Microsoft said it will publish The Fullbright Company’s Tacoma science fiction adventure game on August 2.
Microsoft made the announcement today at its press event ahead of the Electronic Entertainment Expo (E3) in Los Angeles, which begins Tuesday. It was perhaps the briefest of announcements during the debut of 42 games.
But I saw a demo of Tacoma last year, and it looked very promising. It’s an original work that draws on some memorable space adventures, such as 2001: A Space Odyssey.
Tacoma is a circular space station more than 200,000 miles from Earth. Something has gone wrong, and a malfunctioning artificial intelligence, Odin, holds a lot of the clues about the dilemma. The crew of six scientists has gone missing, and a contractor named Amy Ferrier has been sent to the station to recover data for her employer, the Venturis Corp.
It shares a lot with Gone Home, a breakout indie of 2013 that focused on “storytelling exploration.” It is interesting how Fullbright can take its setting as far from the physical space of Gone Home and yet create the same kind of story.
Tacoma is a way station within the solar system. It’s like the station in 2001, with a spinning circle that creates centrifugal force and simulates gravity for the crew. Six people maintain Tacoma, and they can be posted there for a year or more. And they get help from Odin, who keeps things running day to day on the complex facility.
Amy has access to AR databases on each crew member, so she can understand more about each crew member. She can also observe scenes involving one crew member, where there were no other witnesses. It’s kind of like a voyeur’s dream. You can pause and rewind the scenes and move through them to view them from every angle. When Amy arrives on Tacoma, she begins communicating with Odin and logs into the ship’s augmented reality system.

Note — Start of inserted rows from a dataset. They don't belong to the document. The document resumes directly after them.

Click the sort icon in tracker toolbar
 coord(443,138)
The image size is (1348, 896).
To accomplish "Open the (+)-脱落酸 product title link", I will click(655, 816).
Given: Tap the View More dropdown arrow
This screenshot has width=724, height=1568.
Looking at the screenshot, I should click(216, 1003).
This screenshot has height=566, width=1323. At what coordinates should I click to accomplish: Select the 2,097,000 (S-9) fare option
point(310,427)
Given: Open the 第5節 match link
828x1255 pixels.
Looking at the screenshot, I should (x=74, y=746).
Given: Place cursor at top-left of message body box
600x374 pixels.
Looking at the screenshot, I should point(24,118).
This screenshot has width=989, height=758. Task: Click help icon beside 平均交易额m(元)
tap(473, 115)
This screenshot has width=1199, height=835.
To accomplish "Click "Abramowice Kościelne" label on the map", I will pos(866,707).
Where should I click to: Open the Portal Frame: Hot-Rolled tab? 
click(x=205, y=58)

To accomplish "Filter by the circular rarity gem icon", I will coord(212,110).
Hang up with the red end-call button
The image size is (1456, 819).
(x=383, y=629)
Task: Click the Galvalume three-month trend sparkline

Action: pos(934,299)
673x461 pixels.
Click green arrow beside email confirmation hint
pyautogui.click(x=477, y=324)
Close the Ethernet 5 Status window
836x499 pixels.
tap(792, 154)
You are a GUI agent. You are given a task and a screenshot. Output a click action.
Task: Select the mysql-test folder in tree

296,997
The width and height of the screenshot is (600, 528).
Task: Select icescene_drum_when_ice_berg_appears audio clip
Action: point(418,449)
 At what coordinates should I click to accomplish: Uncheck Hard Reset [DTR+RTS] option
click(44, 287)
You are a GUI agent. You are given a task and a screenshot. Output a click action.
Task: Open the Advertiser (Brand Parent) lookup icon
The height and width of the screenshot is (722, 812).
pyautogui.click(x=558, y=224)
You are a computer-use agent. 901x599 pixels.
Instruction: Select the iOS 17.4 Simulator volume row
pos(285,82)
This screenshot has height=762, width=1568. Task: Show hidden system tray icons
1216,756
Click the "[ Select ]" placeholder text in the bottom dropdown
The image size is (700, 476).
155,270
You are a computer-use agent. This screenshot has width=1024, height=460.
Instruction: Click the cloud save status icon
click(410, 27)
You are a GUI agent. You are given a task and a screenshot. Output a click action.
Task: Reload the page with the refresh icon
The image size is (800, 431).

When Amy passes by a spot in the station, you’ll notice a place where you can initiate a playback. Then you will see a scene play out between the crew members, who are animated in a kind of digital illustration, like color-coded ghosts. Amy can distract herself by playing basketball in zero gravity.
She can also use it to get information from Venturis and dig up data that would normally be private for the crew members. The crew is quite diverse, with four of them being women, and, like Gone Home, it has a female protagonist. Fullbright said that was deliberate, as it’s always more interesting to explore people and subjects who aren’t normally front-and-center in the media. Amy is an Indian American.
It starts to get interesting and heated when Amy views a playback where an explosion occurs. The crew starts a discussion about the crisis.
Amy also comes into the story herself, said Steve Gaynor, cofounder of Fulbright, in an interview last year. He also said that Odin is definitely going to remind people about the rogue computer HAL 9000 in 2001.
The AR system is one of the most interesting storytelling mechanics, akin to the notes left behind by the protagonist of Gone Home. You have to pull the details of the narrative out of the environment.